As America’s baby boomers are hitting 65 at a rate of 10,000 a day, and healthier lifestyles are keeping them in their homes longer, demand is escalating for a little talked-about — yet critical — health care-related job: Transporting people to and from nonemergency medical appointments.
“It’s going to become a massive phenomena,” said Ken Dychtwald, founder and chief executive of Age Wave, a consulting firm specializing in age-related issues. “This is an unmet need that’s going to be in the tens of millions of people.”
It’s no longer enough to call a taxi or regular car service and hope that frail seniors can get in and out — or through the entrance of a doctor’s office on their own as the driver speeds off. For people requiring oxygen tanks and wheelchairs, it’s an even bigger challenge, and long waiting periods are often required to arrange for specially equipped vehicles. Those needing transportation and specialized drivers covered by their insurance often have to wade through another labyrinth of red tape.
Many older people require sensitive, skilled or specially certified drivers who know how to deal with someone who’s frail, uses a wheelchair or has mild cognitive problems. “It’s more than pick up and drop off,” Mr. Dychtwald said.

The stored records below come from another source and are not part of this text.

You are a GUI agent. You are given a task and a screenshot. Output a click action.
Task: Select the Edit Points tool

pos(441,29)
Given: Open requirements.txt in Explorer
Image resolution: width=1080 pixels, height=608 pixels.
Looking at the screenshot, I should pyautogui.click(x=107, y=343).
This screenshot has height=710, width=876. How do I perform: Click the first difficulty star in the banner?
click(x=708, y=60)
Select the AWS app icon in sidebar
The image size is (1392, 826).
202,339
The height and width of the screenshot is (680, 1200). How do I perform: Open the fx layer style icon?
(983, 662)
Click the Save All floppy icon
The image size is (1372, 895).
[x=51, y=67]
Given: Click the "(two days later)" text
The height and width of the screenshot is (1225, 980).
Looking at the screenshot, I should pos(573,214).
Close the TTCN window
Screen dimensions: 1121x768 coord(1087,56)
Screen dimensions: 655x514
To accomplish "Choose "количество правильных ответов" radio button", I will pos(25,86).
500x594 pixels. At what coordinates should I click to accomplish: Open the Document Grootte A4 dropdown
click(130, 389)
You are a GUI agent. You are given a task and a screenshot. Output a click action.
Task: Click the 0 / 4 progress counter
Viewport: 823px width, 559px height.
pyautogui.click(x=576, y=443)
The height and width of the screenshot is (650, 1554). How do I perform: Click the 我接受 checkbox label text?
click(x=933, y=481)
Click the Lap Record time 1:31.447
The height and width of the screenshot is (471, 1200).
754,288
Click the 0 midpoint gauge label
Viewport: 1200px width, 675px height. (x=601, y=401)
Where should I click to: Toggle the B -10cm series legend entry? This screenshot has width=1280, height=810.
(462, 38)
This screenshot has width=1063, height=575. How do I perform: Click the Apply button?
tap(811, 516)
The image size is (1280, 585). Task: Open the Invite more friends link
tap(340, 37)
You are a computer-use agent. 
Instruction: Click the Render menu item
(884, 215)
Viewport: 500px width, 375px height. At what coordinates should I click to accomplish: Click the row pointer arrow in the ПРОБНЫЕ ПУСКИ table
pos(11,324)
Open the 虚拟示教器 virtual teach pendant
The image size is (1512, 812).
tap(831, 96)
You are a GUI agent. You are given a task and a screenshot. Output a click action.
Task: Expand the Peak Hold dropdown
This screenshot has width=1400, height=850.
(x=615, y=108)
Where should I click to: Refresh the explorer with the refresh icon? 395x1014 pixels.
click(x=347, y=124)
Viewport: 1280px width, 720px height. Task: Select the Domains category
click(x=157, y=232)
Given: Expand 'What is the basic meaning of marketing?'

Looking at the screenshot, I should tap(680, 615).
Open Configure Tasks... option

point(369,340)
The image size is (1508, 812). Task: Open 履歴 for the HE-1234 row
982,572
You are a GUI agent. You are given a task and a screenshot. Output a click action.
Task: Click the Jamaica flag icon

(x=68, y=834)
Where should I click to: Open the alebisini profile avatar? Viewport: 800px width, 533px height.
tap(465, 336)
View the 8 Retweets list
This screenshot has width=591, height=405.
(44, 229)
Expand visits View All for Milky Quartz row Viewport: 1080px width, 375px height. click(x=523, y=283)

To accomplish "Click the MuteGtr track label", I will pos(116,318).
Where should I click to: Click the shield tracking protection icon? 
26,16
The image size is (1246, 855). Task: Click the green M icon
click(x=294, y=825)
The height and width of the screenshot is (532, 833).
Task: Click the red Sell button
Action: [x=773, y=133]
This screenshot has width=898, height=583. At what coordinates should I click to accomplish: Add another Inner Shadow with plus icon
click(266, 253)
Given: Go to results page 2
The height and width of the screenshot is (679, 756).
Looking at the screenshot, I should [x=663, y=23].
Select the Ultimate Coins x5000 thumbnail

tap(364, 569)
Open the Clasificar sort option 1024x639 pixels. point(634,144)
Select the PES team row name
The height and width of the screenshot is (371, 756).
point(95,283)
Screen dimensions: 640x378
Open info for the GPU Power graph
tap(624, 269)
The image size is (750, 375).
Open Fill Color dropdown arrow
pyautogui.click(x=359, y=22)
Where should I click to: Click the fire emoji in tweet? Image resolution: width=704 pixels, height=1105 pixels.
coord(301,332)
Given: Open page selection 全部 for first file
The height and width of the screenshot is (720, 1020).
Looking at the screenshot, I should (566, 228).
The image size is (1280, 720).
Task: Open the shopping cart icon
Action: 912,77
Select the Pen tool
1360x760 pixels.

As many as 30 percent of all patients skip doctor appointments, citing transportation as a key reason, according to a report by SCI Solutions, a health care technology firm.
The no-shows cost the health care industry $150 billion in lost revenue annually, as unused time slots cost a doctor an average of $200, the report said.
Those missed appointments could cost the patient and health care system even more in the long-term if a mild illness — left unchecked — turns into a chronic or debilitating one. “It could be the difference between catching a disease early on or too late,” Jamie Gier, chief marketing officer at SCI Solutions, wrote in a commentary.
Mr. Dychtwald calls the need “transport care” and said it isn’t limited to older people. Recovering drug addicts and cancer, dialysis, physical therapy and low-income patients are among those needing to travel to regular medical appointments.
“With people living and working longer, and advances in health care, it’s a need that’s not going to go away,” said Tom Ailor, president of TenderCare of Virginia, a nonemergency medical transportation company.
Mark Switaj, who founded RoundTrip in early 2017, saw the transport care problem firsthand while working as an emergency medical technician and at other health care-related jobs in the mid-Atlantic region for 15 years. He saw what he called a clunky, layered system that was inefficient and unreliable for doctors and patients.
“I saw patients giving up — simply not going to their doctor anymore because they felt the ride was really a burden to them,” he said.
So, Mr. Switaj used his health care experience and business skills learned from Boston College and Georgetown University to create RoundTrip, which is based in Philadelphia. Now, a patient or social worker can log onto the RoundTrip portal and book a ride. The patient receives phone calls or texts, with real-time updates on the status of the ride, which can cost up to 40 percent less than a taxi voucher, be booked in about a minute and be tracked from start to finish, said Mr. Switaj. He said the no-show rate for medical facilities using his portal was less than 4 percent.